Could you copy every item below word for word, leaving out the pictures?

#### Information given

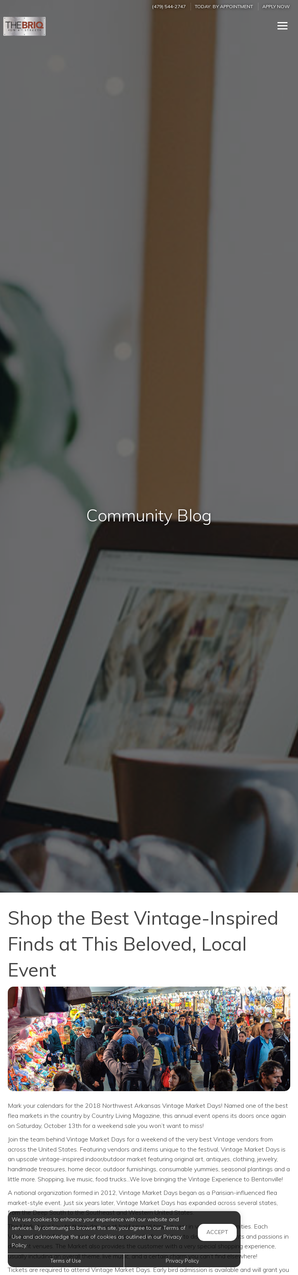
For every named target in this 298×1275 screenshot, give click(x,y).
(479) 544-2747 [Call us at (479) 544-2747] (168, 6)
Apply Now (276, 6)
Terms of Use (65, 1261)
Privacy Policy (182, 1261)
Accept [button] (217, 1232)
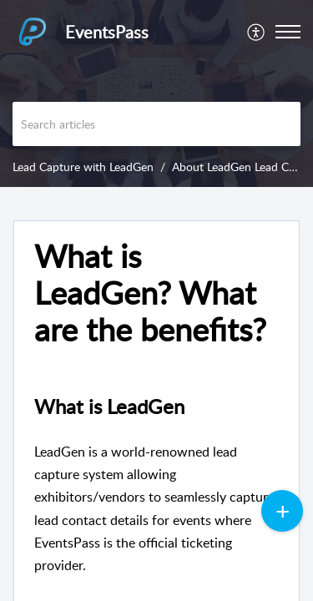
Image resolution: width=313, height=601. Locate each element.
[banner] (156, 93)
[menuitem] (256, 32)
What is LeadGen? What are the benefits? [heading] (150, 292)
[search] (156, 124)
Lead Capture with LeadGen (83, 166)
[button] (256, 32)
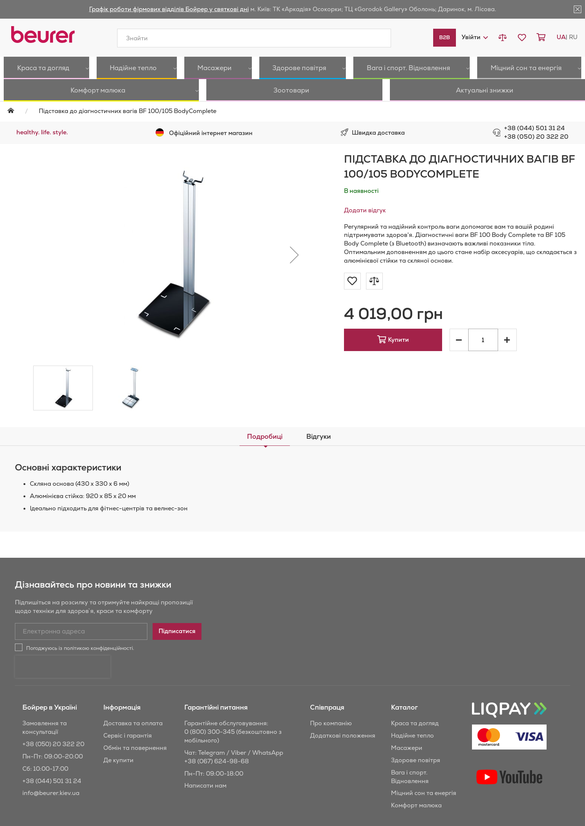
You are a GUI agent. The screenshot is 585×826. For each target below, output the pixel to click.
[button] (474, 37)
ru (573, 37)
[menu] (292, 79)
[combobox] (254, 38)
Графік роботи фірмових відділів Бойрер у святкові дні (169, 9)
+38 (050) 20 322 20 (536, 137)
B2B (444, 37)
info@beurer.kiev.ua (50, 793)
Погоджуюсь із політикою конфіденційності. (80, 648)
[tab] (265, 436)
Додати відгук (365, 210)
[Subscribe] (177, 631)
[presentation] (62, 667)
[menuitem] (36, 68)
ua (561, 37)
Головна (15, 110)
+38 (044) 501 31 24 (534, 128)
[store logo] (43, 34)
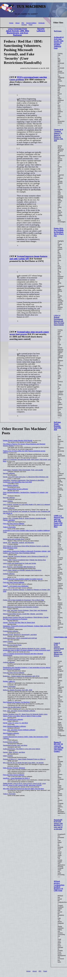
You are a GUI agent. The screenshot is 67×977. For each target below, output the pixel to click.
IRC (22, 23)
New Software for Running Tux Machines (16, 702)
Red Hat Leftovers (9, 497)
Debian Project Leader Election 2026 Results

########

* _Output_:
For every named target in this 298×1275 screenshot, give click(x,y).
(479) 544-2747 [Call us at (479) 544-2747] (168, 6)
Apply Now (276, 6)
Terms of Use (65, 1261)
Privacy Policy (182, 1261)
Accept [button] (217, 1232)
Image resolution: width=313, height=601. Locate each element.
[banner] (156, 93)
[menuitem] (256, 32)
What is LeadGen? What are the benefits? [heading] (150, 292)
[search] (156, 124)
Lead Capture with LeadGen (83, 166)
[button] (256, 32)
You are a GUI agent. The screenshot is 585×826. For each target below, output the pixel to click.
[button] (474, 37)
ru (573, 37)
[menu] (292, 79)
[combobox] (254, 38)
Графік роботи фірмових відділів Бойрер у святкові дні (169, 9)
+38 (050) 20 322 20 (536, 137)
B2B (444, 37)
info@beurer.kiev.ua (50, 793)
Погоджуюсь із політикою конфіденційності. (80, 648)
[tab] (265, 436)
Додати відгук (365, 210)
[Subscribe] (177, 631)
[presentation] (62, 667)
[menuitem] (36, 68)
ua (561, 37)
Головна (15, 110)
+38 (044) 501 31 24 (534, 128)
[store logo] (43, 34)
You are a GUI agent. The screenshot is 67×977. For each target below, output the pixel to click.
IRC (22, 23)
New Software for Running Tux Machines (16, 702)
Red Hat Leftovers (9, 497)
Debian Project Leader Election 2026 Results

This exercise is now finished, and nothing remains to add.